Chicken Piccata is a wonderful, classic Italian dish. I've always enjoyed eating this dish because it has a nice, fresh tang which comes from the lemon-based sauce.


While I have ordered it several times at restaurants, I have never attempted to cook it. It wasn't until my good friend Lucille (who happens to be a fiery Sicilian) had me help her prepare it for a typical Italian family dinner. It was easy enough to cook the dish with her, so last night I decided to cook it for myself.

Here's what I did (and apologies in advance that I don't have exact measurements. I did, after all, steal this recipe from a family):

Ingredients
chicken breasts
flour
butter
garlic
white wine
mushrooms
lemon juice
parsley
capers

If the chicken breasts aren't thin enough, use a tenderizer to pound them until they are thin. Afterwards, lightly coat each side with flour. In a pan coated with butter, cook the chicken breasts thoroughly and set aside.

Throw more butter in the pan and sautee the garlic and mushrooms.
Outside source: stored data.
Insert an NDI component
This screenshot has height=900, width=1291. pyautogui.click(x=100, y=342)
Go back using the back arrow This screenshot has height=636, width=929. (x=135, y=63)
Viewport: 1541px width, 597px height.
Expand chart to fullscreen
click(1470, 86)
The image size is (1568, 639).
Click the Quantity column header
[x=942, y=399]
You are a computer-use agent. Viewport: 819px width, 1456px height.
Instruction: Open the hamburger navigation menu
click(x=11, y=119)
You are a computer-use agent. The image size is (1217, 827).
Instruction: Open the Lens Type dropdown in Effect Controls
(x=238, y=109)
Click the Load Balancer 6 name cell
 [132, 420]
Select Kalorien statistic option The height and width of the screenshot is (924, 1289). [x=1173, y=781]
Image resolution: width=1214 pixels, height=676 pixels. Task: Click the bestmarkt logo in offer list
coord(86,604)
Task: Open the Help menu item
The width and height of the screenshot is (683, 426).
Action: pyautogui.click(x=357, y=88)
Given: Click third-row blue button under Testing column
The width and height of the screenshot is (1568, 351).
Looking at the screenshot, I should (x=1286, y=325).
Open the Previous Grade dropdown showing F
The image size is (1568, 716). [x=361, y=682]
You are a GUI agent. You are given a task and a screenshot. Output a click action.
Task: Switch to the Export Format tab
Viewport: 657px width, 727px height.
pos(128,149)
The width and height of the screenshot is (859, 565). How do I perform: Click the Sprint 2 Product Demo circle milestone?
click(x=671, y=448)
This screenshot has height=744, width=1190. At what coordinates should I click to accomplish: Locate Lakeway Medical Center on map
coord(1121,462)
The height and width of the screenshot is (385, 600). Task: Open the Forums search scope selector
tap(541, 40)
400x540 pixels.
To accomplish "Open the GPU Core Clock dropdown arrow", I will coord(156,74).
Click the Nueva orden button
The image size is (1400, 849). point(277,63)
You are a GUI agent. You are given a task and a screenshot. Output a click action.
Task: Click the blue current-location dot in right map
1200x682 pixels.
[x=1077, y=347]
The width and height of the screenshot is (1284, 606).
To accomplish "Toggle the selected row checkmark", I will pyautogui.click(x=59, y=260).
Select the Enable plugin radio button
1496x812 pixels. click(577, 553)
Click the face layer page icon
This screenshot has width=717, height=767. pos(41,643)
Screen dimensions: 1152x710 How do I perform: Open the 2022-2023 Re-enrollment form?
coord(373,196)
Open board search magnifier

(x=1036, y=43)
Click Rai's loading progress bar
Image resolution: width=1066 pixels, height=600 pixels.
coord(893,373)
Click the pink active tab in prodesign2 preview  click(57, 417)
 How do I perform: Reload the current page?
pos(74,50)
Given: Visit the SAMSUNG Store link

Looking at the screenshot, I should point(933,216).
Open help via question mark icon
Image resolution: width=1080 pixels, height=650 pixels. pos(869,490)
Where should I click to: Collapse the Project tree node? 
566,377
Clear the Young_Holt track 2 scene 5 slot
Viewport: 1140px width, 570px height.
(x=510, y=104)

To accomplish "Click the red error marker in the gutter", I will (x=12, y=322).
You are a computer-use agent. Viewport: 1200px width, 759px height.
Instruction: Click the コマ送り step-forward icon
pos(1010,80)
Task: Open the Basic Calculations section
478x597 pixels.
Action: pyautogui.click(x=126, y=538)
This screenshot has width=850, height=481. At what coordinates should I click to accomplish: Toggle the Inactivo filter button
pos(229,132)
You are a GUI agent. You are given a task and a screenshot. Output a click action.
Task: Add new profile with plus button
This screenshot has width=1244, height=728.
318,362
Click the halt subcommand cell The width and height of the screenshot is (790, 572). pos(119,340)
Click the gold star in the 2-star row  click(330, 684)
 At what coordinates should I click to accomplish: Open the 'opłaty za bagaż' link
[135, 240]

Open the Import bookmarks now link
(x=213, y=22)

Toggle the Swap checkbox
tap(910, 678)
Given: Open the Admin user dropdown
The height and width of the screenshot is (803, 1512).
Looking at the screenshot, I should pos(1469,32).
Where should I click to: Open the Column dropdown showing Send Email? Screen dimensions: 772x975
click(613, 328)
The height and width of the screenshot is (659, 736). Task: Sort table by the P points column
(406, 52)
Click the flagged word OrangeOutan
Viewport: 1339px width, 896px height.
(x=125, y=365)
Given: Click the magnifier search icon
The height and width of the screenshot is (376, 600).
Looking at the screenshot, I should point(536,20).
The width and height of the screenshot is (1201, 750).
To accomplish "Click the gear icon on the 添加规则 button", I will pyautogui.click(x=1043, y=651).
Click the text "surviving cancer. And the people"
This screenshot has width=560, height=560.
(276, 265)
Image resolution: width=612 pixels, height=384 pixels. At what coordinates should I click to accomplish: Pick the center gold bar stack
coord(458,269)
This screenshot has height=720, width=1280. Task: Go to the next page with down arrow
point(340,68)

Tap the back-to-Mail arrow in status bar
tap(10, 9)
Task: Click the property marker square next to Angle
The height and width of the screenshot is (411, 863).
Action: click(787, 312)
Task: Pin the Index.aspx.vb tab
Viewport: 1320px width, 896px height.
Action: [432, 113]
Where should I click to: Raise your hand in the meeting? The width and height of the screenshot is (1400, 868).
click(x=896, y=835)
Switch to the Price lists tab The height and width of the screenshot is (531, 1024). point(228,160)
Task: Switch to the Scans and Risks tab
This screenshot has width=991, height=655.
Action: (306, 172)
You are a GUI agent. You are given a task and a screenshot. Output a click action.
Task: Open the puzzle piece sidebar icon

Afterwards, pour in the lemon juice and white wine, letting it simmer until the ingredients thoroughly mix with each other. Both Lucille and I--on separate occasions--added too much lemon juice, and we needed to balance out the taste by pouring in more white wine. So, be sure to constantly taste the sauce!

Add more flour to thicken the sauce. Lastly, throw in some Italian parsley and capers, and let it simmer for a few more minutes. Once the sauce is done, pour it over the chicken, and serve the dish with pasta (I prefer to have Piccata with linguini).

Tip: Make enough sauce to pour over your pasta. Also, don't forget, be easy on the lemon juice.

Buon appetito!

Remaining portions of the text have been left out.